Aber heute vielleicht schon.
Ehe mir der Gedanke an meinen traumhaft schönen handgewebten neuen Teppich in zartem Creme und Beige kommt, bin ich schon damit herausgeplatzt. »Soll ich vielleicht welche mitnehmen? Ich meine, bloß bis ein Platz frei wird oder sie ein neues Zuhause finden?«
Katies Stuhl kippt krachend um, als sie auf mich zustürzt und mir heftig um den Hals fällt. Wir verabreden, dass ich später mit dem Auto wiederkomme, um einen Schäferhundwelpen und einen winzig kleinen Pitbull abzuholen. Mit dem Schäferhund war ich an dem Tag schon ein kleines Stück spazieren, und er war einfach zuckersüß! Er sah aus wie ein kleines Bärenkind, pechschwarz am ganzen Körper, bis auf ein paar kleine weiße Flecken an der Brust und am Po.
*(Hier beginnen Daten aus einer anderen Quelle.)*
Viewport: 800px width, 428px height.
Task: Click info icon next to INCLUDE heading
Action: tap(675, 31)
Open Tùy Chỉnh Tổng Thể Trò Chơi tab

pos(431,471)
Während ich im Taxi nach Hause fahre, überlege ich, dass es ja nur für ein paar Tage ist, und so klein, wie die sind, können sie bestimmt nicht allzu viel Schaden anrichten.
Stimmt’s?
Kosten für eine Teppichtiefenreinigung: 200 Dollar.
Kosten für den Ersatz beinahe brandneuer hochmoderner Lackleder-Stiefelchen mit Blockabsatz und Silberschnalle: 185 Dollar.
Kosten für die Reparatur sämtlicher offensichtlich köstlicher Tisch- und Stuhlbeine in der ganzen Wohnung: 490 Dollar.